Victims include live-in foreign domestic workers who were smuggled into Canada by their employers, Eastern European women recruited by organized crime to work in escort services, African women who were trafficked for sexual exploitation outside of Canada, and workers in bawdy houses run by Asian prostitution rings.
"Control tactics employed by traffickers to retain victims in exploitative situations include social isolation, forcible confinement, withholding identification documents, imposing strict rules, limitation of movement, as well as threats and violence," said a summary of the report.
The RCMP describe the findings as a "preliminary baseline of human trafficking activities" that affects Canada both domestically and internationally.
Human trafficking is the illegal trade of human beings, mainly for sexual exploitation or forced labour and it is widely described as a form of modern-day slavery.
The report lists 17 key findings, which include
The report comes a week after the federal government announced a national campaign to educate Canadians about the crime of human trafficking, in which victims are mainly forced into the sex trade. The advertising campaign is designed to alert Canadians on how to spot and recognize possible trafficking cases.
The government announced its anti-trafficking campaign as it struggles with how to handle migrants who land on Canadian shores seeking refugee status.
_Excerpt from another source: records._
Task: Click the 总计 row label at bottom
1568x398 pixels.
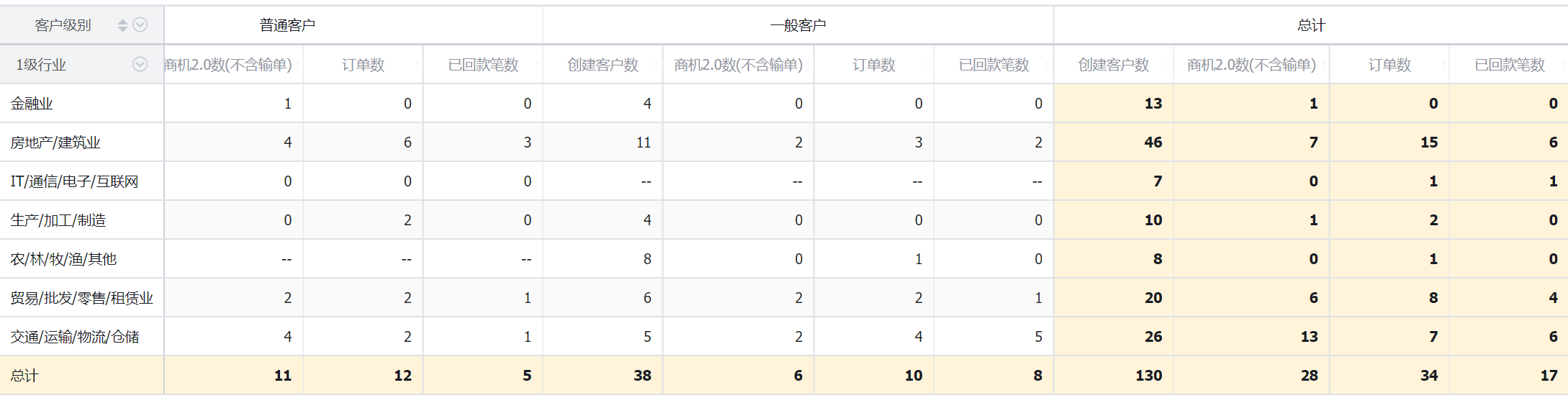Action: 24,376
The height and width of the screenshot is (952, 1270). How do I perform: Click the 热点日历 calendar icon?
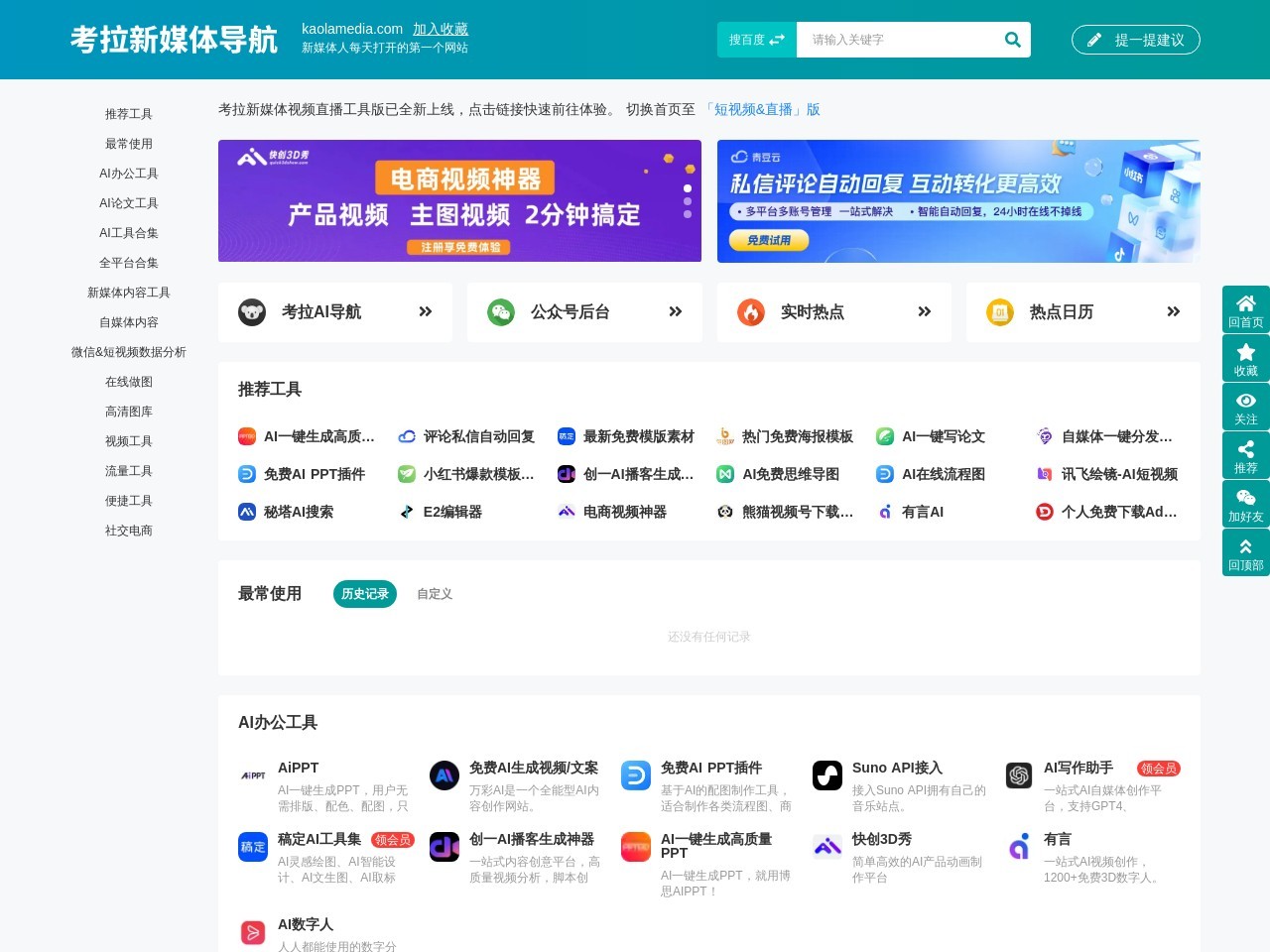point(999,311)
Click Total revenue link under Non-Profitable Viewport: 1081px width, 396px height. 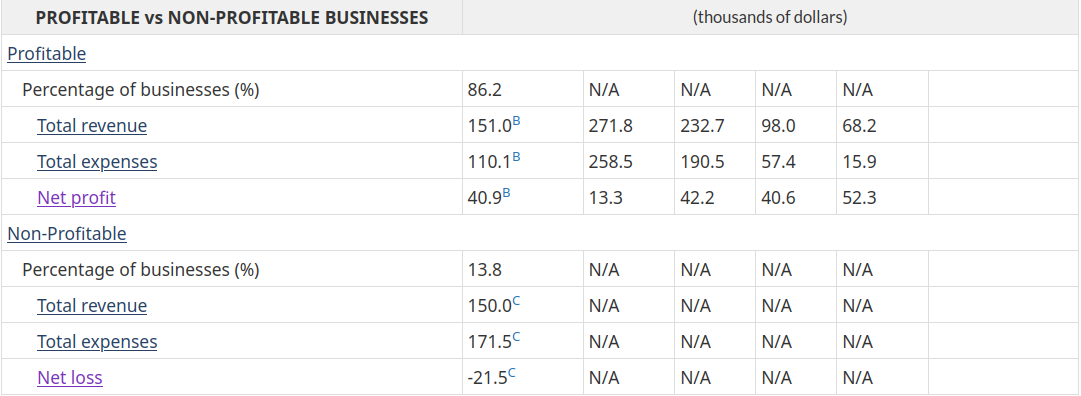point(92,305)
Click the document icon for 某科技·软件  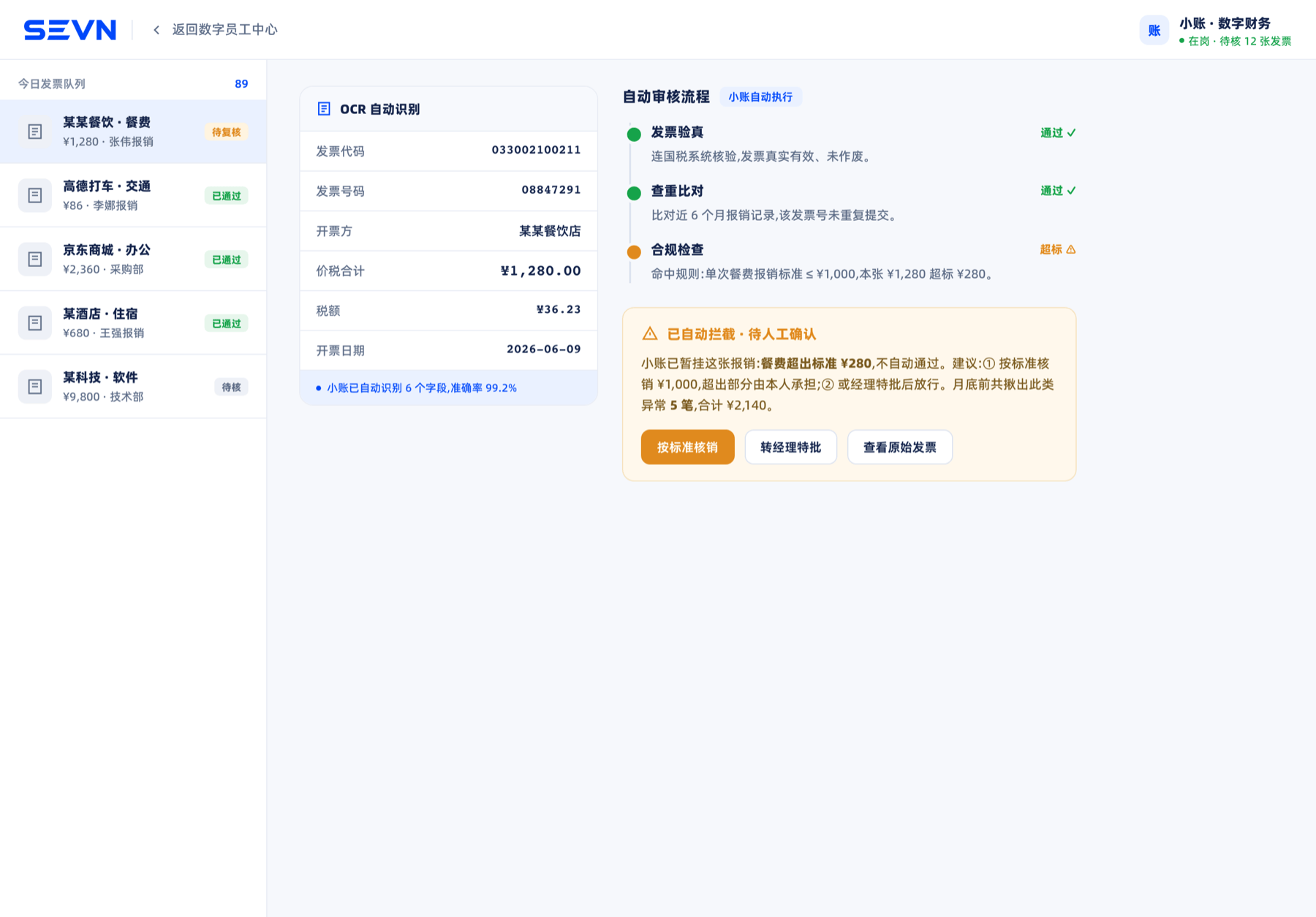[35, 386]
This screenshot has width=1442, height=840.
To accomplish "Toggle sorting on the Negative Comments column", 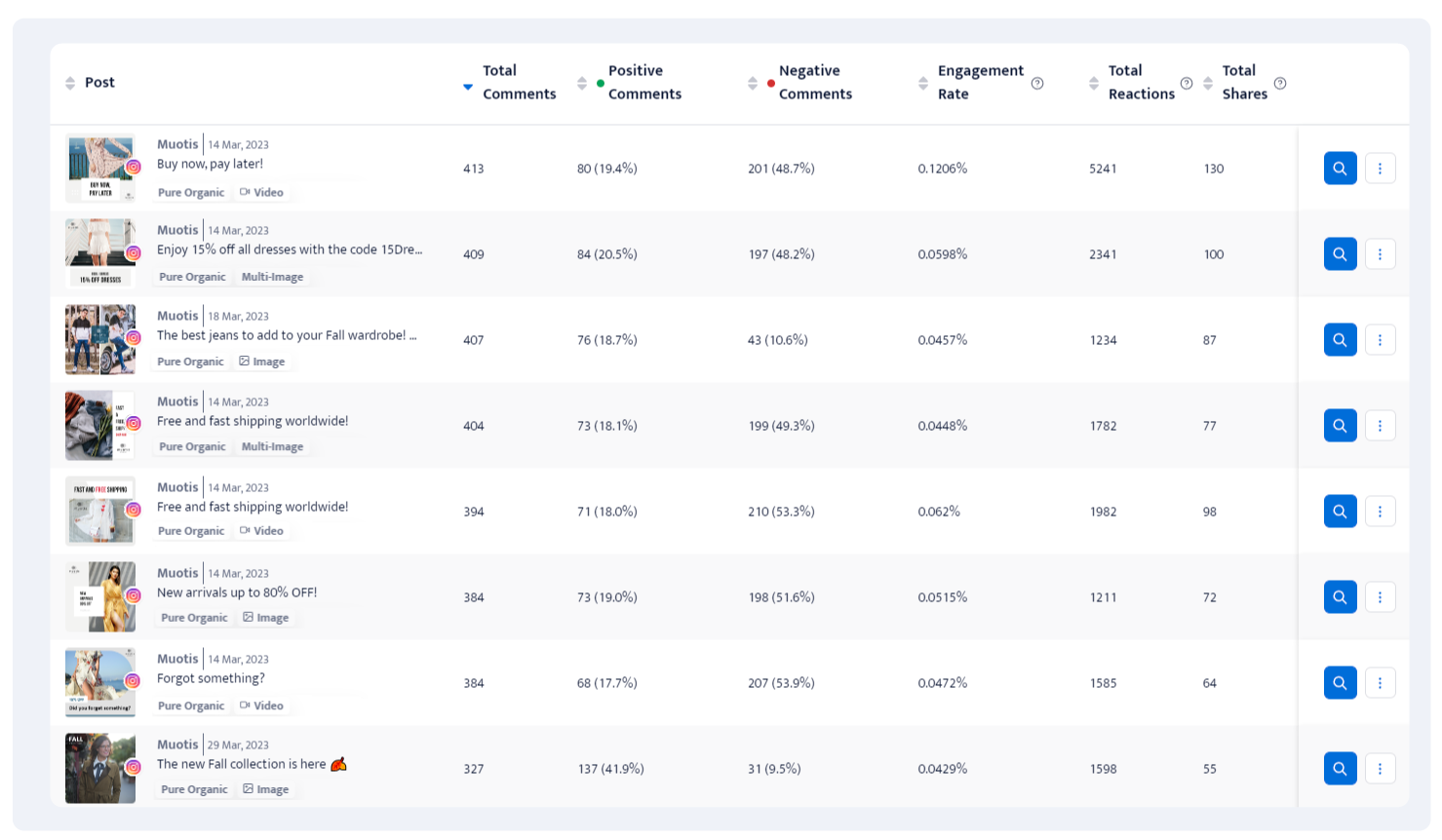I will 753,83.
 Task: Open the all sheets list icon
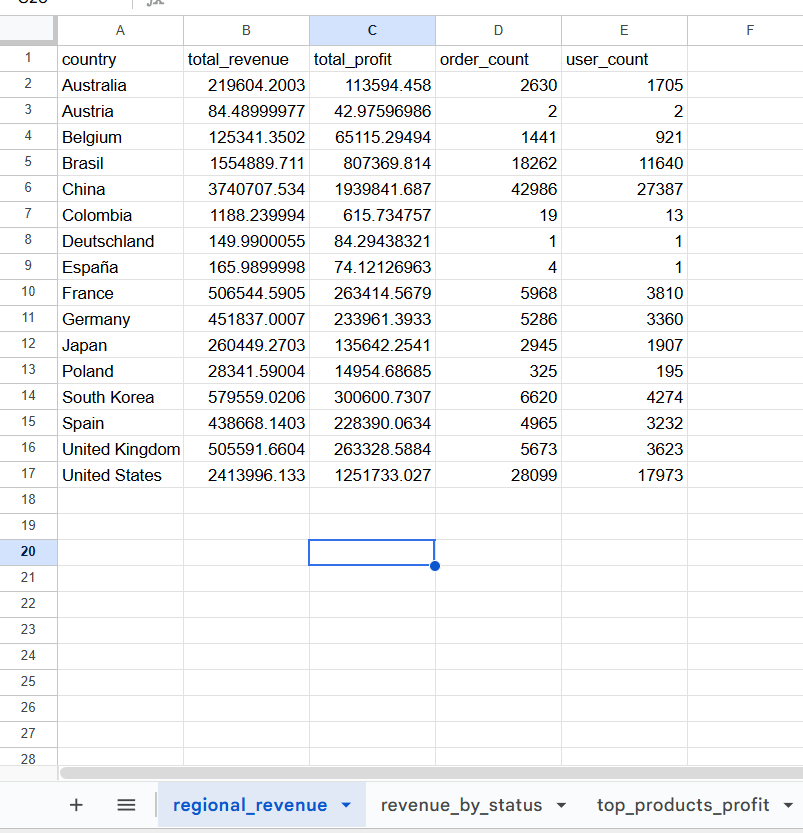126,805

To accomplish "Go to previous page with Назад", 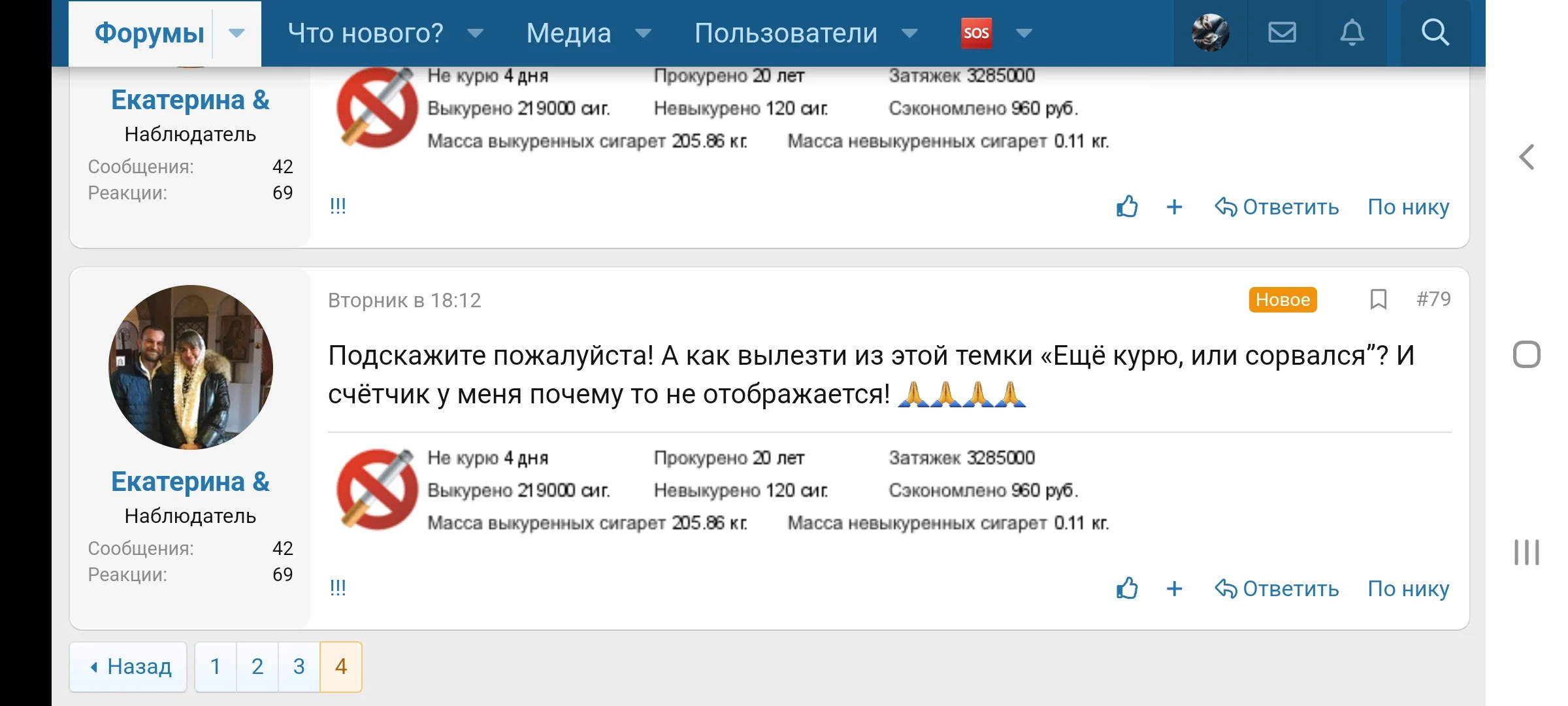I will tap(129, 667).
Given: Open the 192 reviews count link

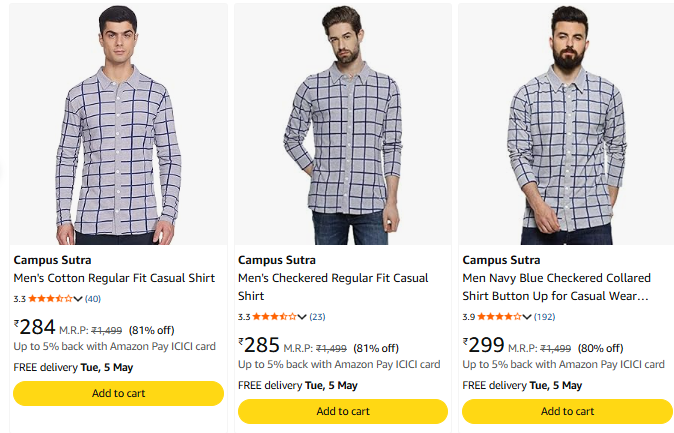Looking at the screenshot, I should coord(545,317).
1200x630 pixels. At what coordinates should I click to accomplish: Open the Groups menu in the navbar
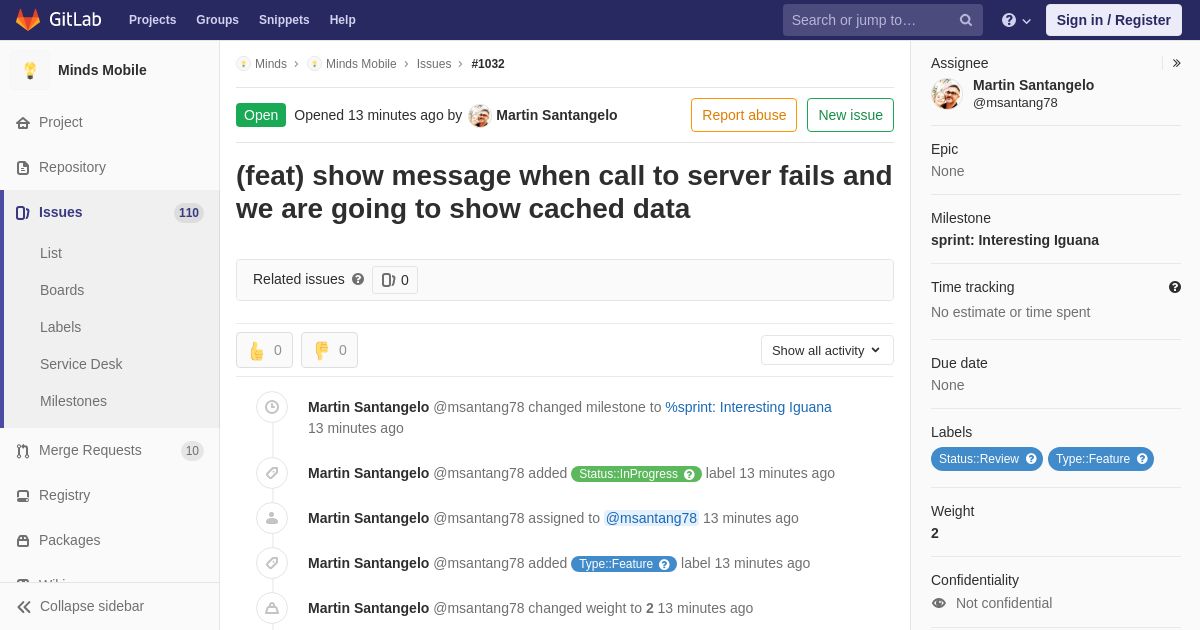pyautogui.click(x=217, y=20)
A ship carrying almost 500 people from Sri Lanka arrived earlier this summer and Public Safety Minister Vic Toews has suggested they could be part of a human smuggling operation.
Human smuggling can often turn into trafficking if passengers are unable to make the payments for the journey.
A RCMP news release said that more than 40 law enforcement organizations, as well as the United States Immigration and Customs Enforcement, contributed to the RCMP report.